--- WHAT THIS TASK INVOLVES ---
Would you please copy the part of the material below that opens with the line containing "インタビュー (669, 180)" and closes with the line containing "Distribution Locations (1007, 1265)"? Copy it exactly, and only it.

--- SUPPLIED MATERIAL ---
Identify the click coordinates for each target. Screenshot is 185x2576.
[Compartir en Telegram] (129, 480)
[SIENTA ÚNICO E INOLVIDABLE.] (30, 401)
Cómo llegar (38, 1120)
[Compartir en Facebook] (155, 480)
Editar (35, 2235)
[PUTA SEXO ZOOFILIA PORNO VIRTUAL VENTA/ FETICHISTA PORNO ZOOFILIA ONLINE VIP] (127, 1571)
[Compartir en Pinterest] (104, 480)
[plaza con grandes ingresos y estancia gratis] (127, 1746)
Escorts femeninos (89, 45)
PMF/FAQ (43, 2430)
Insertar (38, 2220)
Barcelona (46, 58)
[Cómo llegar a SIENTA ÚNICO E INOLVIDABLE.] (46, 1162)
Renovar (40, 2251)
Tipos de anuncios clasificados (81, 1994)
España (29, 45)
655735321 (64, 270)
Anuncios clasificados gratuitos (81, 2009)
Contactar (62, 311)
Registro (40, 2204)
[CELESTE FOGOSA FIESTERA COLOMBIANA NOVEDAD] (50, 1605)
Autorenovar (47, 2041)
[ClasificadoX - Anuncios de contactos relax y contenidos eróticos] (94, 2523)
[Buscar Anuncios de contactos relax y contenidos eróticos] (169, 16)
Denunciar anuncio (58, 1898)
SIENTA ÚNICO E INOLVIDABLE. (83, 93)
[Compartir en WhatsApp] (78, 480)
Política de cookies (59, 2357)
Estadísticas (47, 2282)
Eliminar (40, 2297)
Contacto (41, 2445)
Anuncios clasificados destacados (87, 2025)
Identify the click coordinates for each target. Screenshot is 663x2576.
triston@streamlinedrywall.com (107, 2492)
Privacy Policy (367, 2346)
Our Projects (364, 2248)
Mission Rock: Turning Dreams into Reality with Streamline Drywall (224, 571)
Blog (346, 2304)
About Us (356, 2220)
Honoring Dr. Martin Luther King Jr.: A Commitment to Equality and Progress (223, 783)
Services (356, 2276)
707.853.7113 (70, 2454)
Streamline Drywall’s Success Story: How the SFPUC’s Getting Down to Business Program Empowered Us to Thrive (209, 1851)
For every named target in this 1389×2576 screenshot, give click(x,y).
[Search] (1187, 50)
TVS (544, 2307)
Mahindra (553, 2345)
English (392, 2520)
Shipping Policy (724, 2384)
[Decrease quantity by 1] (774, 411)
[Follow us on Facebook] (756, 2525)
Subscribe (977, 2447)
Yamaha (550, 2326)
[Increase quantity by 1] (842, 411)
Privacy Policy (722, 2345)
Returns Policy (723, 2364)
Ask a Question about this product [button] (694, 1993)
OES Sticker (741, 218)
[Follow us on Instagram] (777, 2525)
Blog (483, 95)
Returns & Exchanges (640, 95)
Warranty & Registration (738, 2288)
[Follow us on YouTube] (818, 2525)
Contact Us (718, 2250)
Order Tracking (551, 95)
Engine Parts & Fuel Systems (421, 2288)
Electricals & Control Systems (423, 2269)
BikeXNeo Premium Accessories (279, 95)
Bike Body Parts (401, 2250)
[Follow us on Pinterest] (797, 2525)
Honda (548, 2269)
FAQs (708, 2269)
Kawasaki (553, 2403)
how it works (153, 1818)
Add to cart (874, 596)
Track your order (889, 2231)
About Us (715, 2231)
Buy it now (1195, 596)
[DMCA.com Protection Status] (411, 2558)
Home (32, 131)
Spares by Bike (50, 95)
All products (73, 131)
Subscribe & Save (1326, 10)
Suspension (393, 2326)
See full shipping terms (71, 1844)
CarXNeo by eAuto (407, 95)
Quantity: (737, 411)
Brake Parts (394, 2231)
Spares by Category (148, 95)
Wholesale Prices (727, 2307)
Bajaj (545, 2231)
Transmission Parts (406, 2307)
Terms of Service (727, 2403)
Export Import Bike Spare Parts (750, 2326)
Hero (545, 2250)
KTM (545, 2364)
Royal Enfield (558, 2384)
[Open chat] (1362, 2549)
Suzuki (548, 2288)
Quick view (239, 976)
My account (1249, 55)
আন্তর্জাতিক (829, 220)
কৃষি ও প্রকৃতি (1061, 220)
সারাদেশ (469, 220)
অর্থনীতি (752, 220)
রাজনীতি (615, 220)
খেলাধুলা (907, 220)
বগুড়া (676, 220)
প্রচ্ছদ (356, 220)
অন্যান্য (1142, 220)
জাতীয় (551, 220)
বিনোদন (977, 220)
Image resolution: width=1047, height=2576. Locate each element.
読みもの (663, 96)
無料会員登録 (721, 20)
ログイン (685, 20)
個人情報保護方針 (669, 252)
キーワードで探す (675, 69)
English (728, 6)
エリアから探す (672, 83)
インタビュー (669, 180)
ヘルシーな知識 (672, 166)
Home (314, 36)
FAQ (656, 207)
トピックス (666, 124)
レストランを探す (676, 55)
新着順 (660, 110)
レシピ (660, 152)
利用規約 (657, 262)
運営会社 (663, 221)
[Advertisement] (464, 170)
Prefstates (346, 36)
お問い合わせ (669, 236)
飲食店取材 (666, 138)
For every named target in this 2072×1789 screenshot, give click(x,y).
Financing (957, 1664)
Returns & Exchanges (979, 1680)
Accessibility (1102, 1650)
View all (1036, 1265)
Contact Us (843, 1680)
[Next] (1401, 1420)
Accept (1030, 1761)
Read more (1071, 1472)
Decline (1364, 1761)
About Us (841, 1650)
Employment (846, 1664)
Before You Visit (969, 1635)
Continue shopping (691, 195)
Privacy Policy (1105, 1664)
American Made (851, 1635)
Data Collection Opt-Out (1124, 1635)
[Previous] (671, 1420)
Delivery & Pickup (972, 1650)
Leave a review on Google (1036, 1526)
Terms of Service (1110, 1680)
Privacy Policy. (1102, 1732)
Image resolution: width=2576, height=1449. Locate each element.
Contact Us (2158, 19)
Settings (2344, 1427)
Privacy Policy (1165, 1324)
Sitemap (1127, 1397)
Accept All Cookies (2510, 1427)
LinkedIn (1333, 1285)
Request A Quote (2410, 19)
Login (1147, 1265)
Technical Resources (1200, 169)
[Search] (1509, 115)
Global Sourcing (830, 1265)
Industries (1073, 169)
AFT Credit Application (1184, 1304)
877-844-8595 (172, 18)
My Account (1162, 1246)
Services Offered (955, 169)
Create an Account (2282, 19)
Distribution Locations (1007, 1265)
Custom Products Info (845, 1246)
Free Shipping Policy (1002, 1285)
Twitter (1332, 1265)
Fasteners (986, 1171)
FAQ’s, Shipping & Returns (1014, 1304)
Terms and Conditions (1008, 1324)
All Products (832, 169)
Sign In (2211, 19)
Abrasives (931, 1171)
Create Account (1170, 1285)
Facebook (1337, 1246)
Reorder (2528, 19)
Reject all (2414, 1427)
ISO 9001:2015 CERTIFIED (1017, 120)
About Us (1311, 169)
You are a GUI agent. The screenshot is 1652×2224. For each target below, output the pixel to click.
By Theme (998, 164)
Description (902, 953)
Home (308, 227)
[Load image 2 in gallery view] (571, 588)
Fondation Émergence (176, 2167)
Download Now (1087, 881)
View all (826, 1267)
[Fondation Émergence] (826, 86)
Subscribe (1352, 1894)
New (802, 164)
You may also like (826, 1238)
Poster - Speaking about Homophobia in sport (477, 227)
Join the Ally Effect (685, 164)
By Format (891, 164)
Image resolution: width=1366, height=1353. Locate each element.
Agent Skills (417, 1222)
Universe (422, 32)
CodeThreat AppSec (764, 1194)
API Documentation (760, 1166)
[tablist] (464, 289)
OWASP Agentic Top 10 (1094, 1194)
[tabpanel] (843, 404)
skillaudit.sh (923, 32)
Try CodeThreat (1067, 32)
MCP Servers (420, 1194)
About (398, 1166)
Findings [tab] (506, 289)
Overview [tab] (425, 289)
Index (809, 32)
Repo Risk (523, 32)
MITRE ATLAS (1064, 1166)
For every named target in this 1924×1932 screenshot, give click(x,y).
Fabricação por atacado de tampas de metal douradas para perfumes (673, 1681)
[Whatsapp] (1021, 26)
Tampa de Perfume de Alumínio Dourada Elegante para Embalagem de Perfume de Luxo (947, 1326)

--- FINAL ANSWER ---
インタビュー (669, 180)
ヘルシーな知識 (672, 166)
Home (314, 36)
FAQ (656, 207)
トピックス (666, 124)
レストランを探す (676, 55)
新着順 (660, 110)
レシピ (660, 152)
利用規約 (657, 262)
運営会社 (663, 221)
[Advertisement] (464, 170)
Prefstates (346, 36)
お問い合わせ (669, 236)
飲食店取材 (666, 138)
For every named target in this 2072×1789 screenshot, give click(x,y).
Financing (957, 1664)
Returns & Exchanges (979, 1680)
Accessibility (1102, 1650)
View all (1036, 1265)
Contact Us (843, 1680)
[Next] (1401, 1420)
Accept (1030, 1761)
Read more (1071, 1472)
Decline (1364, 1761)
About Us (841, 1650)
Employment (846, 1664)
Before You Visit (969, 1635)
Continue shopping (691, 195)
Privacy Policy (1105, 1664)
American Made (851, 1635)
Data Collection Opt-Out (1124, 1635)
[Previous] (671, 1420)
Delivery & Pickup (972, 1650)
Leave a review on Google (1036, 1526)
Terms of Service (1110, 1680)
Privacy Policy. (1102, 1732)
Image resolution: width=2576, height=1449. Locate each element.
Contact Us (2158, 19)
Settings (2344, 1427)
Privacy Policy (1165, 1324)
Sitemap (1127, 1397)
Accept All Cookies (2510, 1427)
LinkedIn (1333, 1285)
Request A Quote (2410, 19)
Login (1147, 1265)
Technical Resources (1200, 169)
[Search] (1509, 115)
Global Sourcing (830, 1265)
Industries (1073, 169)
AFT Credit Application (1184, 1304)
877-844-8595 (172, 18)
My Account (1162, 1246)
Services Offered (955, 169)
Create an Account (2282, 19)
Distribution Locations (1007, 1265)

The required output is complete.